Dans un monde que le fatalisme climatique semble avoir paralysé, le diplomate néerlandais et militant pro-vélo Stein van Oosteren signe avec Désir d’agir un essai éclairant sur l’art de se mettre en mouvement, une traversée intime et inspirante de la transition écologique qui s’amorce en chacun de nous avant de transformer la société tout entière.

« Parfois le cœur sait déjà ce qu’il faut faire, mais la tête doit encore s’y habituer. » Cette phrase, placée en exergue de l’introduction de l’essai, résume à merveille la philosophie de Stein van Oosteren qui réside à Paris. Désir d’agir revient sur le réveil intérieur d’un homme ordinaire, quadragénaire comblé, qui comprend un jour qu’il consomme davantage qu’il ne vit. Ce choc, né d’une comparaison inattendue entre la télévision et une gomme à mâcher, le pousse à tout réévaluer : son confort, ses automatismes, sa place dans la société. De cette prise de conscience jaillit l’idée d’un engagement concret. Il décide alors de créer en France une initiative citoyenne pour rendre la capitale française cyclable.

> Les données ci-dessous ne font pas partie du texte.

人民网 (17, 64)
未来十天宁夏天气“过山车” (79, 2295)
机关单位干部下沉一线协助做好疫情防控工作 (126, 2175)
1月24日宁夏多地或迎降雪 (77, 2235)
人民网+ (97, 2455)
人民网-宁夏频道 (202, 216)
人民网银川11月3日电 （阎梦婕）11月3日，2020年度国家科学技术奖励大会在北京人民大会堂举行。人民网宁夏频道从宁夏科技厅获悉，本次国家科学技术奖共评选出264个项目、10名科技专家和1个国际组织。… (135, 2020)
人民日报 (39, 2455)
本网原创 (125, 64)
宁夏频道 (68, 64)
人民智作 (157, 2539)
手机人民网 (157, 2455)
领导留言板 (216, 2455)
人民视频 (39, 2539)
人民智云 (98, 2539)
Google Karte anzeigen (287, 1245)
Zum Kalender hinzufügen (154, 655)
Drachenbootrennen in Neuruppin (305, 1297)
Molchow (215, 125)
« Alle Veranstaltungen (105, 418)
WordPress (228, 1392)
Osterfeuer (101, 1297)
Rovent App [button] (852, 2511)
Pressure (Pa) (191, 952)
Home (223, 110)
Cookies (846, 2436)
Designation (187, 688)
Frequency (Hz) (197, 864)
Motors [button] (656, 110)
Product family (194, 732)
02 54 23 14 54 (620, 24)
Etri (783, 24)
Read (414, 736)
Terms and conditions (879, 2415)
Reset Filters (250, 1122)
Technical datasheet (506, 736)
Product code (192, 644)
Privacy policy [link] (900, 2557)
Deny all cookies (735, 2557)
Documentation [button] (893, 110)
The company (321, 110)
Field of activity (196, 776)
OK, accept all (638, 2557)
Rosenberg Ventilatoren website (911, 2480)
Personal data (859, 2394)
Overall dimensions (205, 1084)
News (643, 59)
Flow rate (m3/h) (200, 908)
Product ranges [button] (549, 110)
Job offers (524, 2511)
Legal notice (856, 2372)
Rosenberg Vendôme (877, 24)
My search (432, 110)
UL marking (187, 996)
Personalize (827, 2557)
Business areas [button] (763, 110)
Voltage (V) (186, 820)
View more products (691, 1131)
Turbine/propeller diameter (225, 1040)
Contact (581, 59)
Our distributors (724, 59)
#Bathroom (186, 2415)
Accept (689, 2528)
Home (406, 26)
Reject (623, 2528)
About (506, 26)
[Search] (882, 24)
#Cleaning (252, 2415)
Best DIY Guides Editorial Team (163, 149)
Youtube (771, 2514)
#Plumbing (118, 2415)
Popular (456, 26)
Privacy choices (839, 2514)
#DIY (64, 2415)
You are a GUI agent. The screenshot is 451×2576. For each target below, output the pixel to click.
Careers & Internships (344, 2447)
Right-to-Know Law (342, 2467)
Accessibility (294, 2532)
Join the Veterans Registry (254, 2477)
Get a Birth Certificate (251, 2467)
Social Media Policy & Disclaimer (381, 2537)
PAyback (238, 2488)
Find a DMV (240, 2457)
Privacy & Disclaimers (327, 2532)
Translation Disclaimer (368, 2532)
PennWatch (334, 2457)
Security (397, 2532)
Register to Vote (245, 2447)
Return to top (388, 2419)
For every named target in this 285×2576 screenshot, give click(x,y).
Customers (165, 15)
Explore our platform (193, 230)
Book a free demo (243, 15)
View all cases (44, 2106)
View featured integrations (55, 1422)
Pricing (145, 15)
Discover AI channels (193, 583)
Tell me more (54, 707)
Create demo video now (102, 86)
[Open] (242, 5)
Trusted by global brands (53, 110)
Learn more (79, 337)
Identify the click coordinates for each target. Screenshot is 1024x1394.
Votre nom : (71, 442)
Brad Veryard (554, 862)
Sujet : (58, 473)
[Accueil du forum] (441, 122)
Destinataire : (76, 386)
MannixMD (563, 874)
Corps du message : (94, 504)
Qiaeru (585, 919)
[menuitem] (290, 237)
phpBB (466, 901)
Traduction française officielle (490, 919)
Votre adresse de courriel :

Exit le ton moralisateur. L’expert de la mobilité et de l’urbanisme narre sa métamorphose avec une honnête simplicité, teintée d’humour et d’humilité. Rien ne le prédestinait à devenir militant, il s’est simplement mis en mouvement. Son essai, chargé et solidement construit, retrace cette bascule non comme une illumination soudaine, mais comme une succession de petits déclics, le besoin d’être utile, le goût retrouvé pour la lenteur, le plaisir d’une existence enfin alignée avec ses convictions.

Le temps du changement

L’auteur mêle également souvenirs personnels, observations de terrain et récits de réussites communes. En une cinquantaine de courts chapitres, il explore la mobilité, l’urbanisme, la santé, l’éducation ou encore notre rapport au temps. Chaque section devient une respiration, une invitation à penser autrement, à comprendre pourquoi le changement semble si difficile, ce qui le freine et comment, pas à pas, il devient possible de le mettre en marche.

Car pour l’ancien porte-parole du Collectif Vélo Île-de-France, la transition n’est pas une série de gestes techniques, mais une aventure humaine. Elle commence toujours, dit-il, par « une conversation entre citoyens qui veulent se réapproprier leur futur ». Son livre lui-même se veut une prolongation de ce dialogue. L’auteur ne prétend pas livrer des solutions toutes faites ; il invite à poser de meilleures questions.

L’un des chapitres, intitulé « Un futur sans voitures : est-ce possible ? », illustre bien sa méthode. Il ne dénonce pas, il montre la ville néerlandaise de Zandvoort, Paris délivrée de ses automobiles durant la pandémie, ou encore Merwede, quartier d’Utrecht conçu pour les piétons et les cyclistes. Autant d’exemples concrets qui font ressentir l’utilité du changement, lorsque la rue redevient un espace de rencontre et la ville, un lieu fait pour la population.

En filigrane, l’essai défend une écologie joyeuse, où l’imagination devient le moteur du réel. « La logique vous mènera d’un point A à un point B. L’imagination vous mènera partout », rappelle Einstein, une maxime qui illustre là encore la pensée de van Oosteren. Le diplomate appartient à cette lignée de penseurs-faiseurs convaincus que la transition commence dans la tête avant de se concrétiser dans la rue.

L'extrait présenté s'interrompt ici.